I found some potentially great news regarding consumer health search at beSpacific: New Search Engines Focus on Biomedical Literature and Clinical Trials Information.
"Healia announced today the launch of two new search engine tools - Healia PubMed/Medline Search and Clinical Trials Search - to help consumers find relevant biomedical literature and clinical trials information...Healia PubMed/Medline Search is specifically designed to help consumers retrieve abstracts (summaries) of scientific articles published in biomedical journals in a user-friendly way. It searches the National Library of Medicine's (NLM) PubMed/Medline dataset, which includes more than 17 million abstracts and citations from approximately 5,000 biomedical journals published in the United States and worldwide since the 1950s."
Omitted from the quote is that the Clinical Trials portal data comes from ClinicalTrials.gov, the National Library of Medicine's database of active clinical trials.
Healia is doing a great service, assuming these work as advertised.

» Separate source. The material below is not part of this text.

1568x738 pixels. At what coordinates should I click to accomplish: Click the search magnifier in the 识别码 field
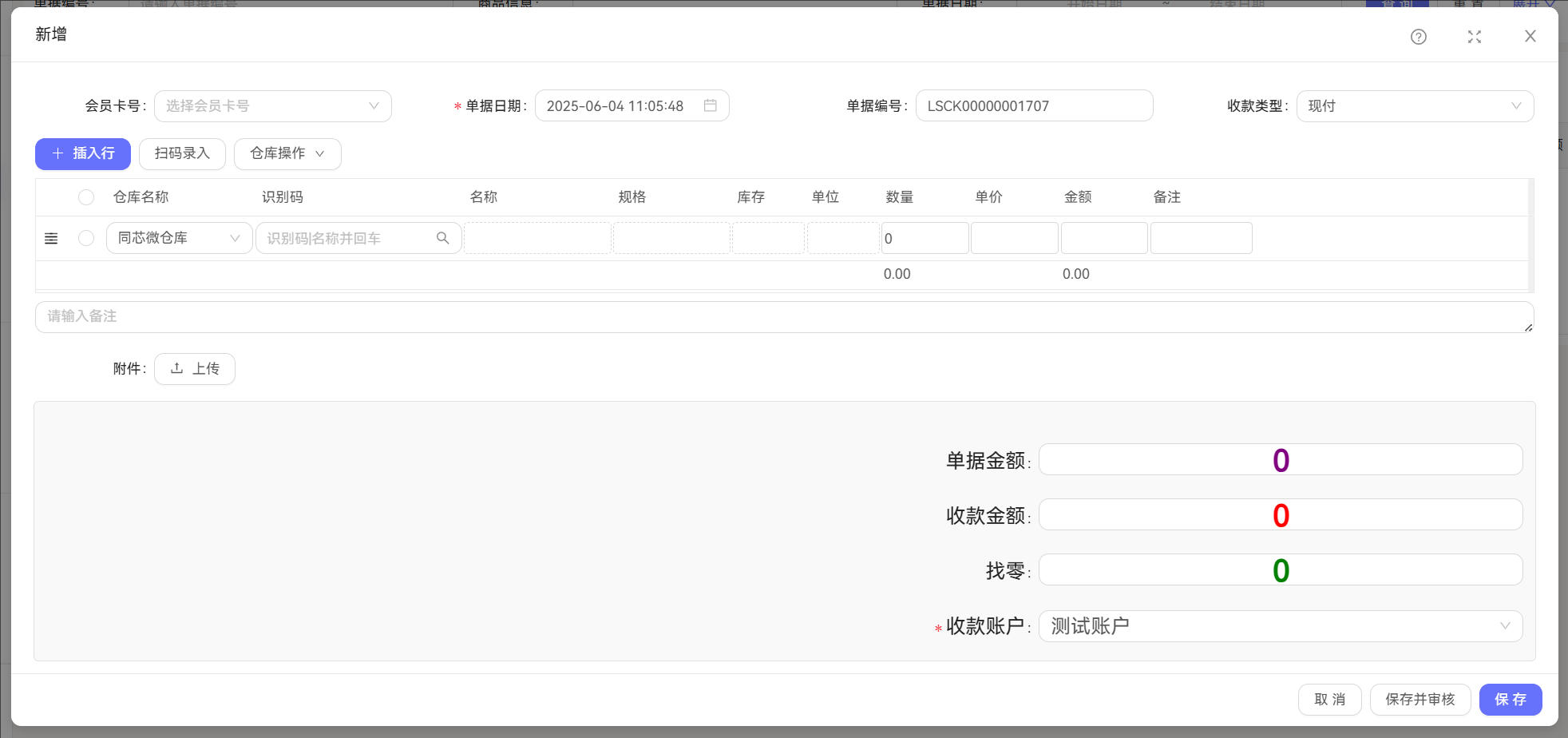click(442, 237)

I have every reason to believe they do, but I haven't had time to try them out. Hopefully this trend will grow over time - providing consumer audience-tailored search to public databases whose official front ends are targeted at professionals, or not designed to be as user-friendly as possible, or both.

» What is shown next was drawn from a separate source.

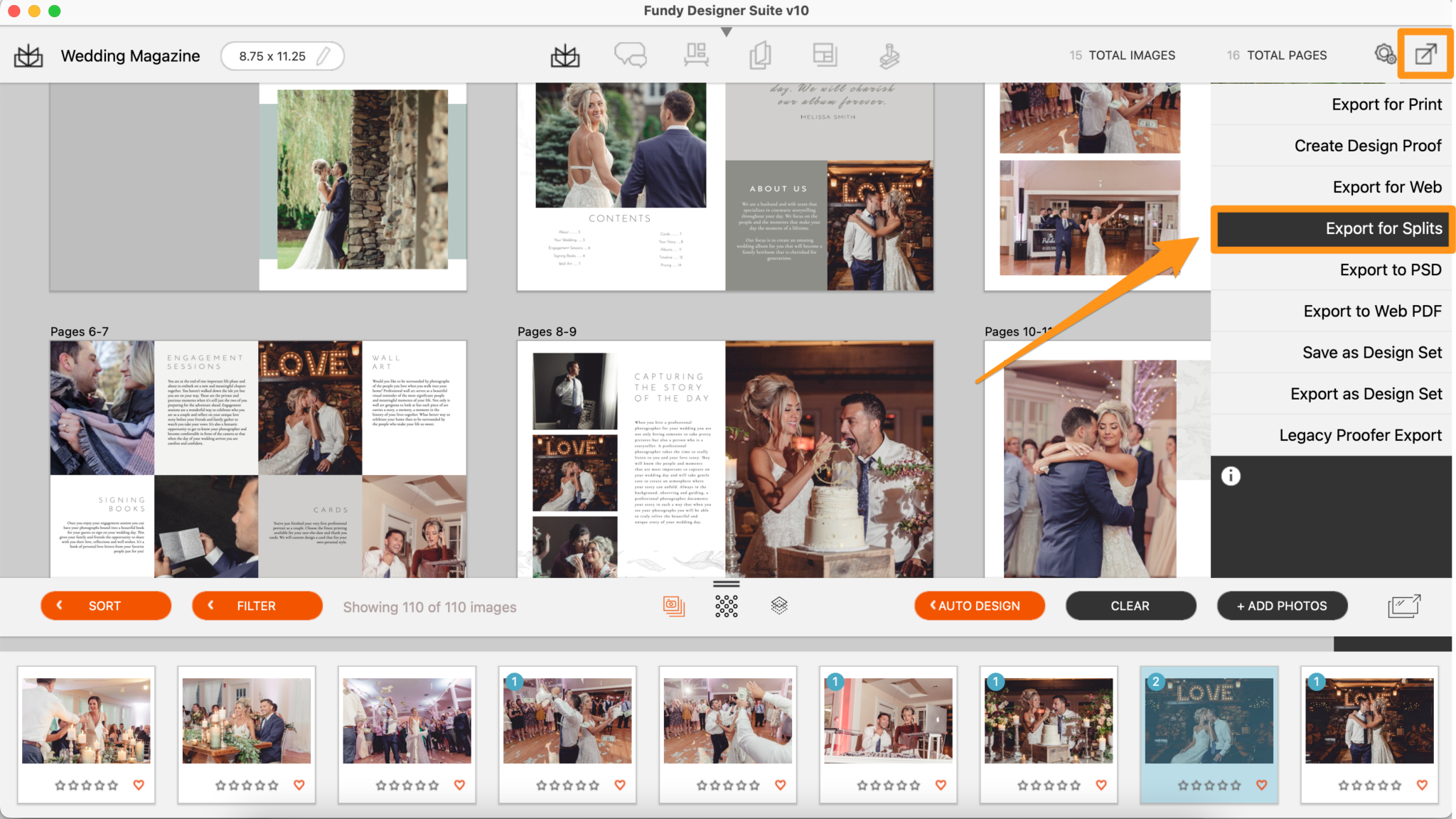Image resolution: width=1456 pixels, height=819 pixels.
Task: Click the info icon in export panel
Action: pos(1231,476)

Kudos to Dr. Eng and the crew at Healia!
Thanks Dale for mentioning our search tools for PubMed/Medline and clinical trials. We welcome reader feedback about how to make these tools even better. Please look for more search engine enhancements in the next few months.
Posted by: Tom Eng | October 10, 2007 at 08:56 AM
Hi Tom,
I wrote about Healia in my Master's thesis last Spring, citing it as an indicator of positive changes in the search engine world, a recognition that health information is different from information about Britney Spears, Corvettes, and recipes for boeuf bourguignon.
One insight I gained from that work is that search engines can't do the best job possible without help from the information providers. MedlinePlus, the best source of consumer health information according to many physicians, does almost nothing to optimize its pages for search.